Neural Regeneration Research ›› 2023, Vol. 18 ›› Issue (3): 558-559.doi: 10.4103/1673-5374.350202

Previous Articles     Next Articles

Strategies to treat neurodegeneration in neuronal ceroid lipofuscinosis: a view onto the retina

Udo Bartsch*   

  1. Department of Ophthalmology, University Medical Center Hamburg-Eppendorf, Hamburg, Germany
  • Online:2023-03-15 Published:2022-08-26
  • Contact: Udo Bartsch, PhD, ubartsch@uke.de.
  • Supported by:
    This work was supported by the “Stiftung zur Förderung der Universitätsmedizin Hamburg” and the “Ernst and Berta Grimmke Stiftung” (to UB).

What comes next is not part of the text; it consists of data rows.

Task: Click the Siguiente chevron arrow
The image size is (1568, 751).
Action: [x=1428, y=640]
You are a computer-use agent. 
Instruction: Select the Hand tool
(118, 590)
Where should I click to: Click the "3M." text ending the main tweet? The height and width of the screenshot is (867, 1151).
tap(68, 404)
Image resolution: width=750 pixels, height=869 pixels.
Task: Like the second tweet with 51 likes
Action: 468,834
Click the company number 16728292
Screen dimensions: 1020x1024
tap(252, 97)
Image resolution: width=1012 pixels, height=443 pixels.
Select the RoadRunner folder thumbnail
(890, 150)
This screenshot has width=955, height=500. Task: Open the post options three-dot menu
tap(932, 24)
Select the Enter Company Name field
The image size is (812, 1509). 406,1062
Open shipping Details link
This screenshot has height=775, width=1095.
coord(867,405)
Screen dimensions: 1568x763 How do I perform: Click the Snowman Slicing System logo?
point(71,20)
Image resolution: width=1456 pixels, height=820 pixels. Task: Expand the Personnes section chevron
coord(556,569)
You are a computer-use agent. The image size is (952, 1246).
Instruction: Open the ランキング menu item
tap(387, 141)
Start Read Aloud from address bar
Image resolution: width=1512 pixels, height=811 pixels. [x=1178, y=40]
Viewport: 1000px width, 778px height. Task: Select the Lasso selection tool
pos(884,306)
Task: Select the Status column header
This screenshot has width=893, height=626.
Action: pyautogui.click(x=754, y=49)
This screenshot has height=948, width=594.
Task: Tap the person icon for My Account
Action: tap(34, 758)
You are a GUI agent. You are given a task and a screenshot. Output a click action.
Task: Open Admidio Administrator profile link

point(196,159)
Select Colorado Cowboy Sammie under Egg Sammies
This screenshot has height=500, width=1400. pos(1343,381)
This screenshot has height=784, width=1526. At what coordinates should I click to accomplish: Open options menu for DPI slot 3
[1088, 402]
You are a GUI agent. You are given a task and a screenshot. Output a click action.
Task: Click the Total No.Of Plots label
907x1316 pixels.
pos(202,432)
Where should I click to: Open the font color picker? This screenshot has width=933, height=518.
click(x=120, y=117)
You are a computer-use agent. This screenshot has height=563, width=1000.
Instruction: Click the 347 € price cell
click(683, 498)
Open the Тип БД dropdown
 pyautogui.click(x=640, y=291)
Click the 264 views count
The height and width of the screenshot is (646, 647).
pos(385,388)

Abstract: Neuronal ceroid lipofuscinosis (NCL), also known as Batten disease, is the umbrella term for a group of neurodegenerative lysosomal storage disorders with onset mainly in childhood. The total 13 genetically distinct NCLs are caused by mutations in genes encoding soluble or transmembrane proteins, and have been classified according to the affected gene into CLN1 to CLN8 and CLN10 to CLN14. Intracellular accumulation of autofluorescent storage material due to lysosomal dysfunction is a hallmark of all NCLs. Patients affected by this fatal life-limiting disorder typically present with mental retardation, motor impairment, epileptic seizures, and brain atrophy. Progressive retinal degeneration and vision loss are other hallmarks of the majority of NCLs (for details, see Kohlschutter et al., 2019). Rare cases of patients presenting with non-syndromic retinal dystrophies indicate that the retina is particularly sensitive to lysosomal dysfunctions in some NCLs. With the only exception of a brain-directed enzyme replacement therapy (ERT) for CLN2 disease, a condition caused by dysfunctions of the lysosomal enzyme tripeptidyl peptidase 1 (TPP1), there are currently no approved treatment options for these fatal disorders. Studies on animal models of different NCLs have demonstrated the efficacy of various treatment strategies to attenuate neurodegeneration in the brain, and some of them are currently being evaluated in clinical trials (Kohlschutter et al., 2019). The preclinical data and first results from an ERT and a gene therapy trial on CLN2 patients suggest, however, that brain-directed treatments have no or only a minor therapeutic impact on retinal degeneration and vision loss (discussed in Liu et al., 2022). Thus, there is a need to combine retina- and brain-directed therapies to combat both vision loss and neurological symptoms. In fact, preservation of vision not only requires preservation of retina function but additionally functional preservation of the visual centers in the brain.